During 2011, the Company granted 15,000 restricted stock units under the 2010 Performance Share Program with an estimated fair value of $14,550 based on the closing market price of the Company’s stock on the grant date. These grants vest over a three year period contingent on continued employment over the vesting period.
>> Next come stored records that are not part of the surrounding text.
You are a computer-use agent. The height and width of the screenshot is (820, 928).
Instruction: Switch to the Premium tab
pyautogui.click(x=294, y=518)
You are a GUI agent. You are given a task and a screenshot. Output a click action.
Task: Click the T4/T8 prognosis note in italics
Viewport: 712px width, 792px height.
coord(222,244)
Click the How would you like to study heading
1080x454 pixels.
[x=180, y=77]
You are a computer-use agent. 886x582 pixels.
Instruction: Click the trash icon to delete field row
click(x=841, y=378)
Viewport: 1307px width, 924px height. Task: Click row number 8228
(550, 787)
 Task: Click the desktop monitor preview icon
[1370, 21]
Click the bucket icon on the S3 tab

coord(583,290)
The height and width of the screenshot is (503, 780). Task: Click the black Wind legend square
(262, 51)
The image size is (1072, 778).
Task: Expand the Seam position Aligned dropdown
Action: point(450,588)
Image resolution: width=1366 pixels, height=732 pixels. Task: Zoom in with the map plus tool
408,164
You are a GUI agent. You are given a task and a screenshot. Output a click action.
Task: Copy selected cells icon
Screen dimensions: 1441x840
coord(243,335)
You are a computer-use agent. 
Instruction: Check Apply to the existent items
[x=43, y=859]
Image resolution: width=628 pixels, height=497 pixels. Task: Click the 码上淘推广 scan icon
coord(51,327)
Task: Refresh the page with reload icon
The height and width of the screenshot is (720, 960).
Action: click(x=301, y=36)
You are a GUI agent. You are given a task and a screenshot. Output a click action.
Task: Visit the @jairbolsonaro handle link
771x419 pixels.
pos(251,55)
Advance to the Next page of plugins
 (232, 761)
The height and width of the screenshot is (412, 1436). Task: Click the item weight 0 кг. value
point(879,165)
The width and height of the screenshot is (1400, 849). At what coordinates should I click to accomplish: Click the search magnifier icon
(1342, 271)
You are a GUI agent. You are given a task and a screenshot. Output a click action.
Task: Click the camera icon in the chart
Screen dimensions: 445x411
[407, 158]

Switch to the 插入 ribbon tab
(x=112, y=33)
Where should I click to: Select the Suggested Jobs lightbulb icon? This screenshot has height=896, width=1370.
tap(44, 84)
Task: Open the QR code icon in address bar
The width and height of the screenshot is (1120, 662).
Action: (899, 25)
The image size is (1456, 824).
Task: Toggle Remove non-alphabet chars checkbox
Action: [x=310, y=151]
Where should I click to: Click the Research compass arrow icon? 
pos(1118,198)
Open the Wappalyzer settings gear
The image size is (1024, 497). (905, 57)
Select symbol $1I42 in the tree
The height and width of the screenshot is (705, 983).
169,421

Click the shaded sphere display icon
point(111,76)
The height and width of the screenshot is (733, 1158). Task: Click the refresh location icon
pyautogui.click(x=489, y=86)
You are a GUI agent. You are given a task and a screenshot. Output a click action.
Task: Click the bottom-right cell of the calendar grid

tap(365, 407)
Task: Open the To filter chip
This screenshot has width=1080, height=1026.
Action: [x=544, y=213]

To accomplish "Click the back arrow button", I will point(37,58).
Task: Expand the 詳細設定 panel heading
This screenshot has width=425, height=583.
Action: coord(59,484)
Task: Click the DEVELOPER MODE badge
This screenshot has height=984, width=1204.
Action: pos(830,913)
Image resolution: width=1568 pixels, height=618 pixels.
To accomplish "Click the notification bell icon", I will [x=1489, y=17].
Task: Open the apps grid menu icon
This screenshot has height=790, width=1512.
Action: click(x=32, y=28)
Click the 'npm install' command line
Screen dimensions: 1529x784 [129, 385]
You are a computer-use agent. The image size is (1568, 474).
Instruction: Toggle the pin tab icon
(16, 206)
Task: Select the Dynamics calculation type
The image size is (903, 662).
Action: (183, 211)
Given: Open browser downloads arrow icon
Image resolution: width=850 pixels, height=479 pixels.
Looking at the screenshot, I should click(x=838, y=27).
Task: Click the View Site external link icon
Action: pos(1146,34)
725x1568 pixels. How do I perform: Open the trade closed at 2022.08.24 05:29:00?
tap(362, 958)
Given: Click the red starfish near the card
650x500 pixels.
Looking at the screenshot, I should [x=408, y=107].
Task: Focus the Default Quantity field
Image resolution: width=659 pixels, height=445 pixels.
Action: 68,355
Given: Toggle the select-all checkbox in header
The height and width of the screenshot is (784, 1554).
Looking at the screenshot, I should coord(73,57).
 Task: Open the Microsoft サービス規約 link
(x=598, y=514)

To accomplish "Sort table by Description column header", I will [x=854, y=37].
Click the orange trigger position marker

The Company recognized related stock compensation expense of $7,000 ($0 in Cost of Goods Sold and $7,000 in Selling, General and Administrative expenses) in 2011, $41,000 ($5,000 in Cost of Goods Sold and $36,000 in Selling, General and Administrative expenses) in 2010 and $48,000 ($5,000 in Cost of Goods Sold and $43,000 in Selling, General and Administrative expenses) in 2009, related to these and previously issued grants.

 

There were no Restricted Stock Unit awards in 2010 and 2009.

 

A summary of the Company’s non-vested restricted stock unit awards shares is as follows:

 

   # of Units   Weighted Average
Grant Date
Fair Value
$
 
         
Outstanding as of January 1, 2009   31,500    3.72 
Granted        
Vested   (13,504)   3.79 
Forfeited/Expired        
Outstanding as of December 31, 2009   17,996    3.68 
Granted        
Vested   (6,998)   3.59 
Forfeited/Expired   (4,000)   4.00 
Outstanding as of December 31, 20010   6,998    3.59 
Granted   15,000    .97 
Vested   (6,998)   3.59 
Forfeited/Expired        
Outstanding as of December 31, 2011   15,000    .97 

 

The total fair value of restricted stock units which vested during 2011, 2010 and 2009 was $6,900, $8,500 and $20,800, respectively, as of the vesting date.

 

11.Net Income (Loss) per Share

 

Basic income (loss) per common share is computed by dividing net income (loss) by the weighted average number of common shares outstanding. Diluted income (loss) per common share is computed by dividing net income (loss) by the weighted average number of common shares and common stock equivalents outstanding, calculated on the treasury stock method for options, stock grants and warrants using the average market prices during the period, including potential common shares issuable upon conversion of outstanding convertible notes, except if the effect on the per share amounts is anti-dilutive. For the year ended December 31, 2011, a total of 94,778 common share equivalents were assumed to be outstanding at the end of the year. A total of 2,500,000 anti-dilutive common shares issuable upon conversion of outstanding convertible notes have been excluded from the diluted computation because their effect is anti-dilutive.

 

For the year ended December 31, 2010 and 2009, all common equivalent shares outstanding have been excluded from the diluted computation because their effect is anti-dilutive.

 

This included a weighted average of 2,500,000 anti-dilutive common shares issuable upon conversion of outstanding convertible notes and 1,125,000 anti-dilutive common shares issuable on conversion of accrued interest. The weighted average number of outstanding anti-dilutive warrants excluded from the computation of diluted net income per common share year ended December 31, 2010 was 2,718,750 and the weighted average number of outstanding anti-dilutive common stock options was 798,476. In addition, a total weighted average of 6,998 shares of non-vested restricted stock with a grant date fair value in excess of the average market price of the common shares during the year was excluded from the computation because their effect is anti-dilutive.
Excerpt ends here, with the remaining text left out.